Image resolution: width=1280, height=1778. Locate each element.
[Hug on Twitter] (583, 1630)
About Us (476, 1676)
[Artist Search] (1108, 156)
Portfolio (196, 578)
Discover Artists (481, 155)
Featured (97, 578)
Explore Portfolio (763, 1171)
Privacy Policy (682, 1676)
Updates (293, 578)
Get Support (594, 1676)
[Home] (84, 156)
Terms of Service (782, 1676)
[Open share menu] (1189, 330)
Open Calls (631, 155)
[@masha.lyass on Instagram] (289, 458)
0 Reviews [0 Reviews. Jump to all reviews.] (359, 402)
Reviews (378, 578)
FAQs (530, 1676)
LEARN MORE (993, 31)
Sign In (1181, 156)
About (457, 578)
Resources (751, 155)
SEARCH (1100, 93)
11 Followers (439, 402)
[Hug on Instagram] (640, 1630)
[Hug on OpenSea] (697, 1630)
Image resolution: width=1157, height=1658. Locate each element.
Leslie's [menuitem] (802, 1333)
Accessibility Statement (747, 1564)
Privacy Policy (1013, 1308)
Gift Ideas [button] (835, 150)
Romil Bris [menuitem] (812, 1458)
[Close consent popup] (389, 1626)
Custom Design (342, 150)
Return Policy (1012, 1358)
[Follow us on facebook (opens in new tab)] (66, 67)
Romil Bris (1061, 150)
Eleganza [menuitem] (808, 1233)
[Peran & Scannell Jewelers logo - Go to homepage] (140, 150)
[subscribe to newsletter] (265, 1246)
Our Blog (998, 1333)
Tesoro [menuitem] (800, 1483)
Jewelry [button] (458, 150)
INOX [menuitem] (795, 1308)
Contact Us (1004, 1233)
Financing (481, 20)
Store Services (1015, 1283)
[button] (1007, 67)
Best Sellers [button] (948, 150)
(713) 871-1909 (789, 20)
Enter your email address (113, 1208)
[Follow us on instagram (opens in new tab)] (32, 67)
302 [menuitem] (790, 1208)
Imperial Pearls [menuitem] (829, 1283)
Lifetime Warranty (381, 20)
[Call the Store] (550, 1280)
============================================================
Rewrite the material from the line containing "Romil Bris (1061, 150)" through the end of the material, both included, changing "Store Services" to "Store Help" and leaving everything else as it is.

Romil Bris (1061, 150)
Eleganza [menuitem] (808, 1233)
[Peran & Scannell Jewelers logo - Go to homepage] (140, 150)
[subscribe to newsletter] (265, 1246)
Our Blog (998, 1333)
Tesoro [menuitem] (800, 1483)
Jewelry [button] (458, 150)
INOX [menuitem] (795, 1308)
Contact Us (1004, 1233)
Financing (481, 20)
Store Help (1015, 1283)
[button] (1007, 67)
Best Sellers [button] (948, 150)
(713) 871-1909 (789, 20)
Enter your email address (113, 1208)
[Follow us on instagram (opens in new tab)] (32, 67)
302 [menuitem] (790, 1208)
Imperial Pearls [menuitem] (829, 1283)
Lifetime Warranty (381, 20)
[Call the Store] (550, 1280)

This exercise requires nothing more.